Sincan Uygur bölgesinde yaşanan çatışmalarla ilgili yeni gelişmeler her gün basında yer alırken bu haberlerin bir işlevi de çubuğun Türklüğe ve Türkiye'ye bükerek yaşananların saptırılmasını sağlamak oldu. Uluslararası basının tercih ettiği bu dil, bölgede yaşananlarda etnik çatışma çıkarma sicili kabarık ABD'nin parmağı olduğu şüphesini perdeleyemezken, Türkiye'de bu durumdan kendine düşen payı çıkarmaya karar verdi.

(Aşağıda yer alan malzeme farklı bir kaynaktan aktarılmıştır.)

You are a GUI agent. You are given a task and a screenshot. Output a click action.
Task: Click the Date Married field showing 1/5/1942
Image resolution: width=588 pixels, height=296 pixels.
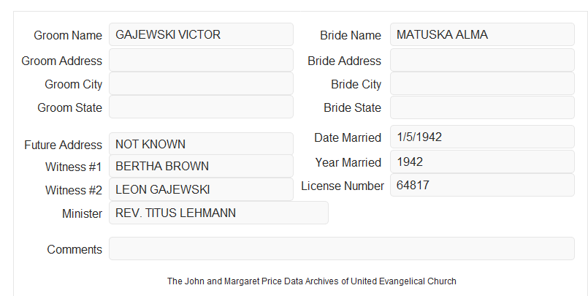[482, 137]
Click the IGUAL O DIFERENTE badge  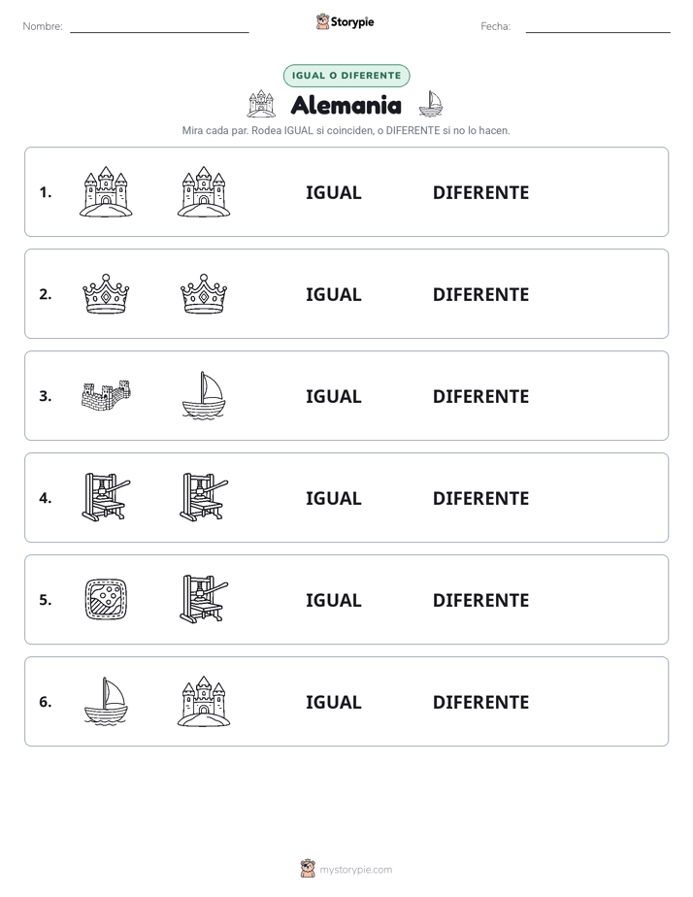(347, 76)
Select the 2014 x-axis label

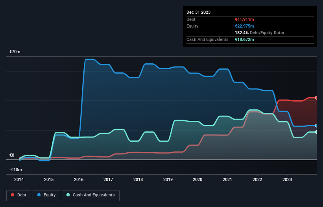[x=19, y=179]
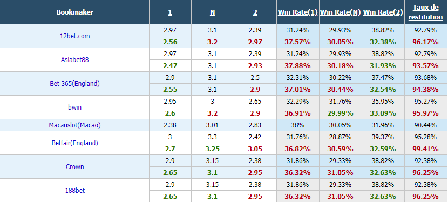
Task: Click the Bet 365(England) link
Action: [75, 84]
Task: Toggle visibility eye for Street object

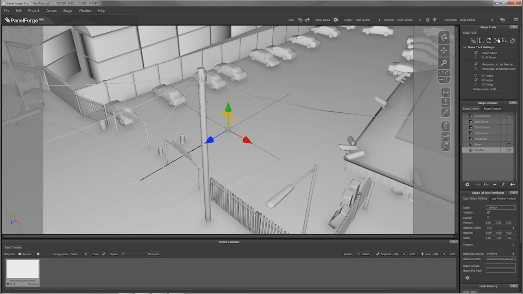Action: coord(509,145)
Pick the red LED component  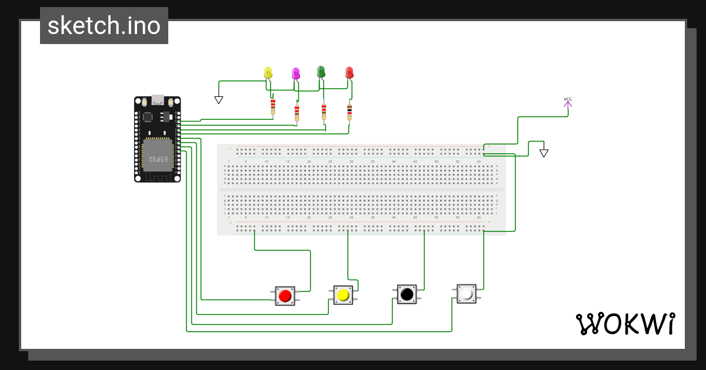click(x=349, y=73)
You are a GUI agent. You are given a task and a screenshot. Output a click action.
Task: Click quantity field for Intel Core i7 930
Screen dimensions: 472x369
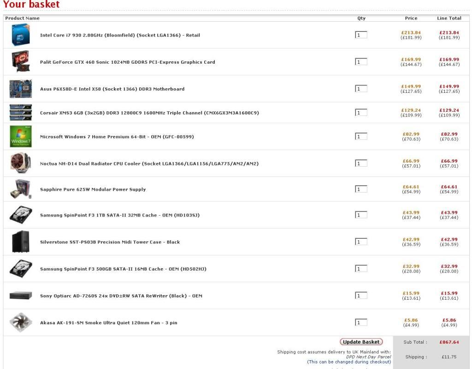click(361, 35)
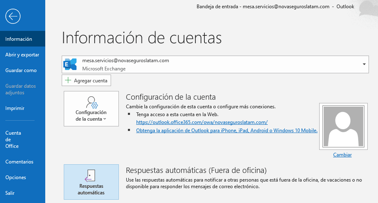Open the Configuración de la cuenta dropdown button
Viewport: 378px width, 203px height.
click(x=91, y=109)
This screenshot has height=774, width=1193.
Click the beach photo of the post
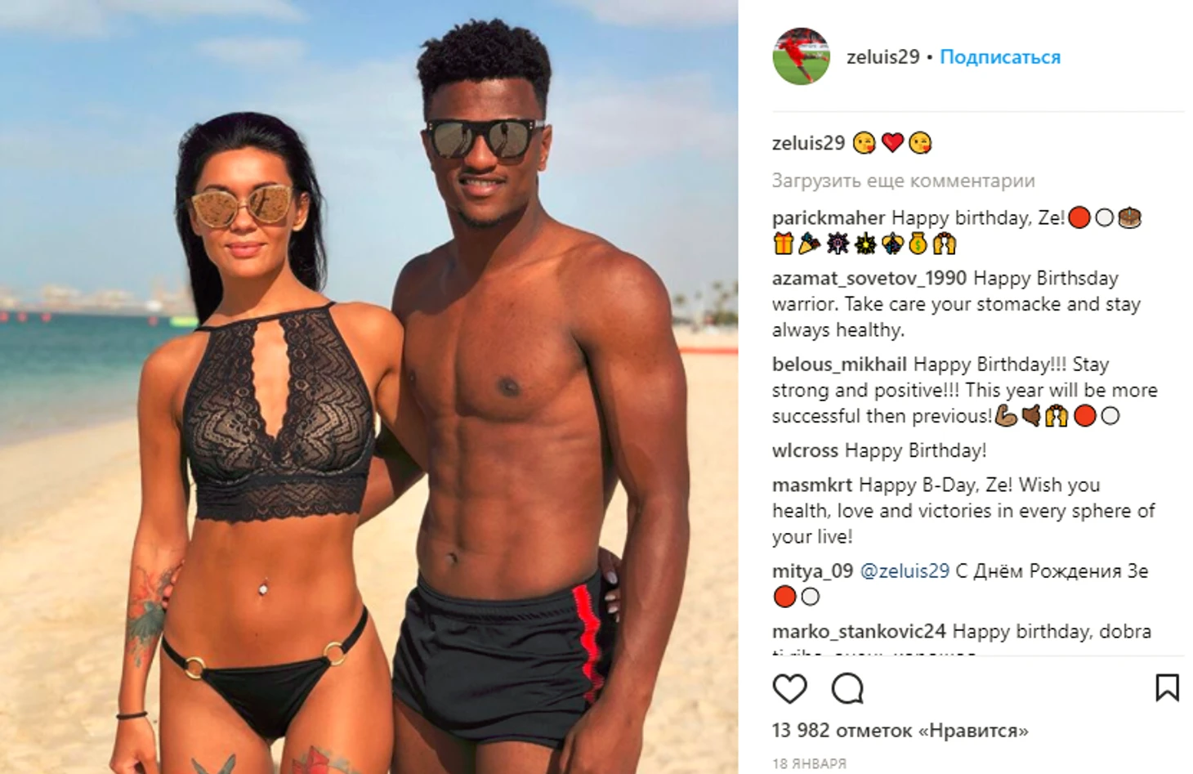369,387
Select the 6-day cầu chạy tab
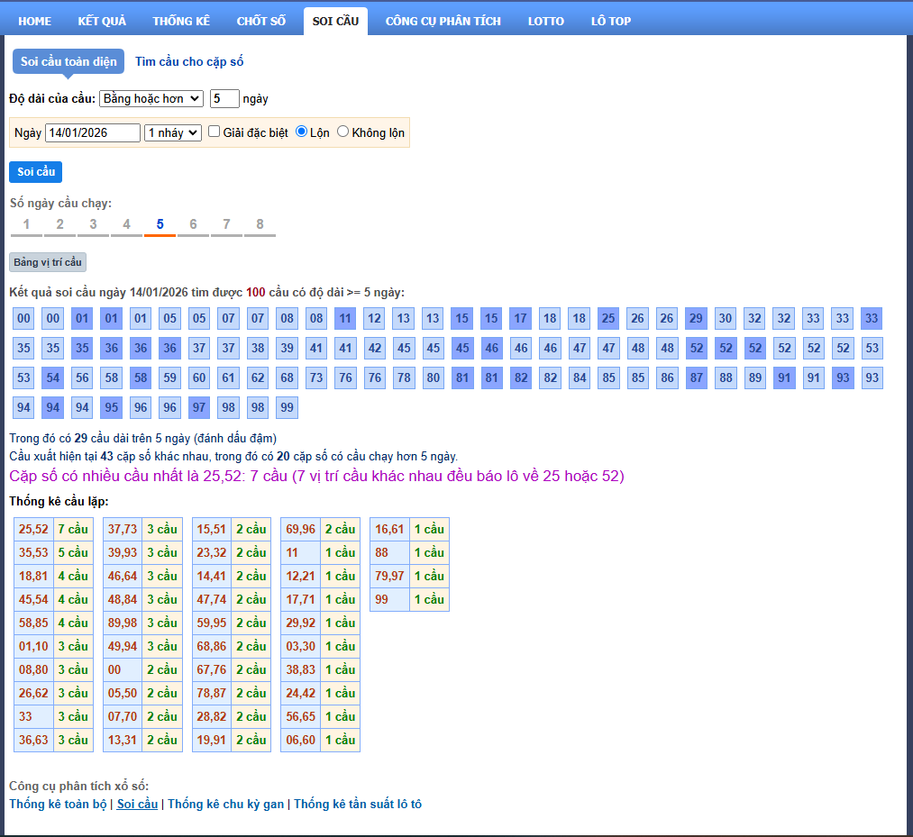Viewport: 913px width, 837px height. 193,224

Rabiya Kadir ismi yabancı değil
Rabiya Kadir ismi ilk başlarda çatışmaların olası şüphelilerinden biri olarak anılırken, birkaç gündür bu ismin anıldığı çevreler de dikkate alındığında bu durumun şüpheden öte bir anlam taşıdığı kesinleşti. 'Uygurların Annesi' olarak bilinen Kadir'in bağlantıda olduğu dernek ve örgütler sayesinde aslında onun aynı zamanda ABD'nin 'evlatlığı' olduğu da ortaya çıktı. 1998 yılından itibaren Vaşington'da faaliyet gösteren Uygur Amerikan Derneği'nin başkanı olan Kadir Uygur Türklerinin geleceklerini özgürce belirlemeleri ve kültürlerinin korunması amacıyla çalışmalar yürüten bir isim. Derneğin Amerika'da Venezuela ve Küba karşıtı eylemlere destek vermesinden Fethullah Gülen okullarına kaynak aktarmaya kadar birçok faaliyette bulunduğu da biliniyor.

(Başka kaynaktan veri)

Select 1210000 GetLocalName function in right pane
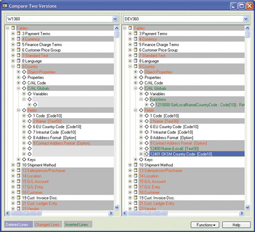The width and height of the screenshot is (255, 232). pyautogui.click(x=199, y=105)
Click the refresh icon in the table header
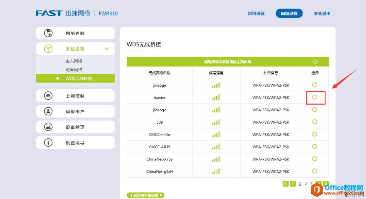The image size is (366, 199). (316, 62)
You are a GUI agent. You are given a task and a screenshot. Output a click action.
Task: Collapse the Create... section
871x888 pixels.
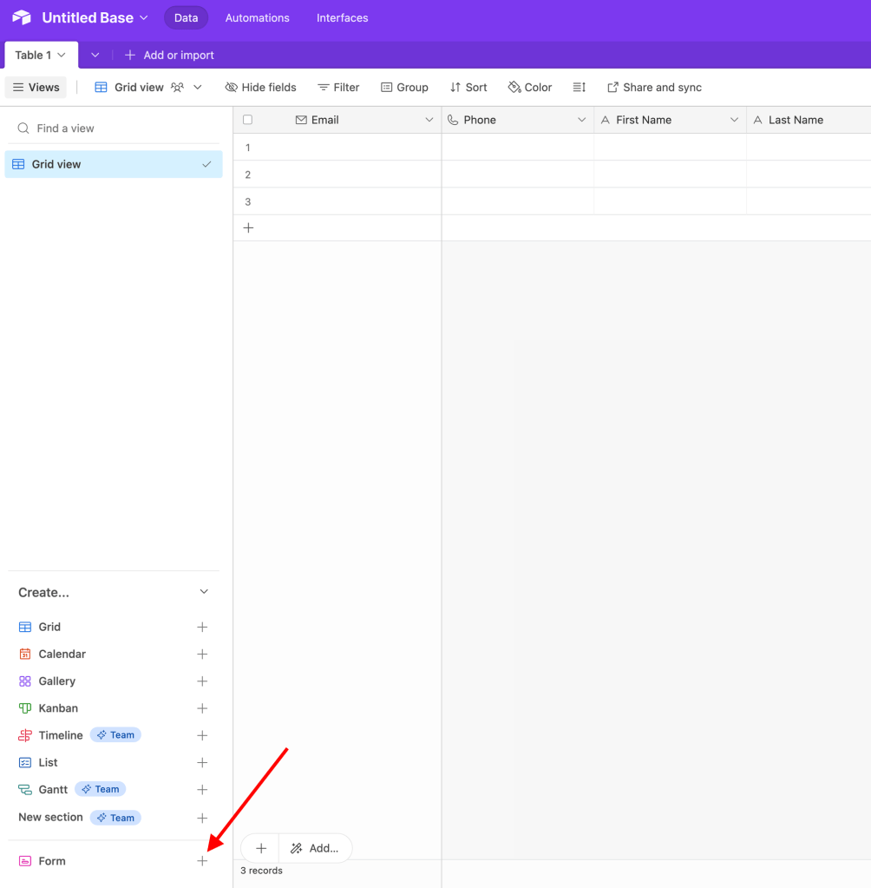click(x=203, y=591)
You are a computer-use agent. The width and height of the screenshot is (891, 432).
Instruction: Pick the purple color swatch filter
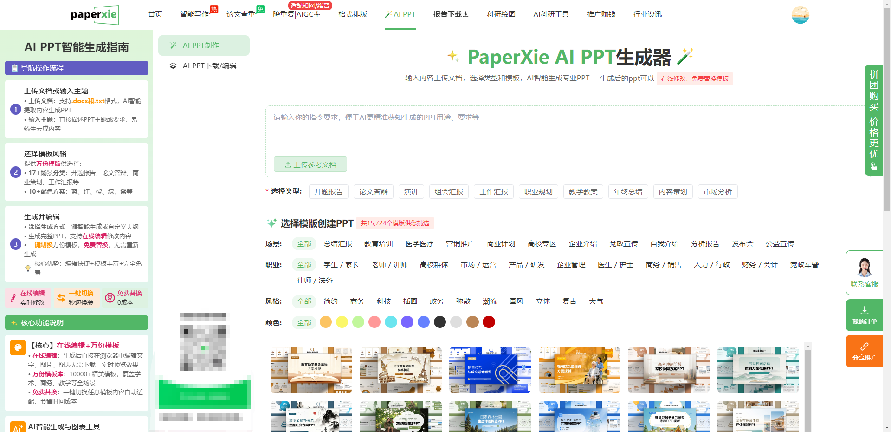click(x=407, y=322)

Kadir 4 yıldır ABD'de sürgünde bulunuyor. Bir lakabı da 'özgürlük savaşçısı' olan Kadir, "özgürlük mücadelesi" sırasında 6 yılını Çin cezaevlerinde geçirmiş bir kadın. ABD'nin desteğiyle özgürlüğüne kavuşturulan ve eşinin yaşadığı ABD'ye yerleşen Kadir, 1994 yılında Çin'in zenginleri listesinde gösterildi ve 2006 yılında da Nobel'e aday gösterildi. Kadir'in bu, bir hapiste bir ABD'de bir zengin bir mazlum hayatının Sincan Uygur çatışmasıyla yeniden gündeme gelmesi ise kafalarda soru işaretlerinin belirmesine neden oldu.
Hem ticaret hem siyaset
ABD'nin kucak açtığı Kadir'in deri ve dokuma sanayisi gibi alanlarda fabrikaları bulunduğu bilinirken mağazalar ve ticaret merkezleri işlettiği ayrıca yurtdışından otomobil ihraç ettiği de ulaşılan bilgiler arasında. ABD'ye sığınan Kadir, dernek üzerinden kurduğu bağlantılarla siyaset alanını açarken, ticari olarak da malvarlığını genişletmeyi ihmal etmemiş. Henüz ABD'ye geçmeden Bill Gates'in davetiyle ülkeye giden Kadir Çin'deki şirketlerinin yanısıra bir şirket de orada kurmuş.
Rabiya Kadir sahiplenildi
Kader, birkaç gün önce bir televizyon programına katılarak, Türkiye'nin kendisini 2 kez reddettiğini belirterek vize almadığını söylemiş ve bunun olayı kapatmak üzere başbakanlık harekete geçmişti. Türkiye'nin Uygur Türklerine bir anda sahip çıkmasının sadece milliyetçi duygulardan ve heyecandan kaynaklandığını söylemek güçken Türkiye'de bulunan Doğu Türkistan Vakıfları bir anlamda bunun kanıtlarını sunuyor. Derneklerin ilişkili olduğu kurumun Uygur Amerikan Derneği olduğu biliniyor. Türkiye'nin, zengin enerji kaynaklarına sahip olan bir bölgeyi kukla haline getirmeye çalışan ABD'nin yanında yer almaması için hiçbir neden bulunmazken Kadir'e vize verilmemesi üzerine kısa sürede bir açıklama geldi. Dün bir açıklama yapan R. T. Erdoğan Rabiya Kadir'in başvurması halinde kendisine vize verileceğini belirterek Kadir'i sahiplendi. Bu açıklamanın ardından söz alan Dünya Uygur Türkleri Genel Başkan Yardımcısı ve Doğu Türkistanlılar Derneği Genel Başkanı Seyit Tümtürk, "Sayın Başbakanımızla görüştüm. Rabia'nın Türkiye'ye gelmesi çok önemli. Sayın Başbakanımız iki tarafı da uzlaştıracak. Bu konuda inisiyatif alacaktır" diyerek bir anlamda Türkiye'nin bu çatışmada aslan kesilip Uygur Türklerini sahiplenmesinde kendisine biçilen rolü de özetlemiş oldu.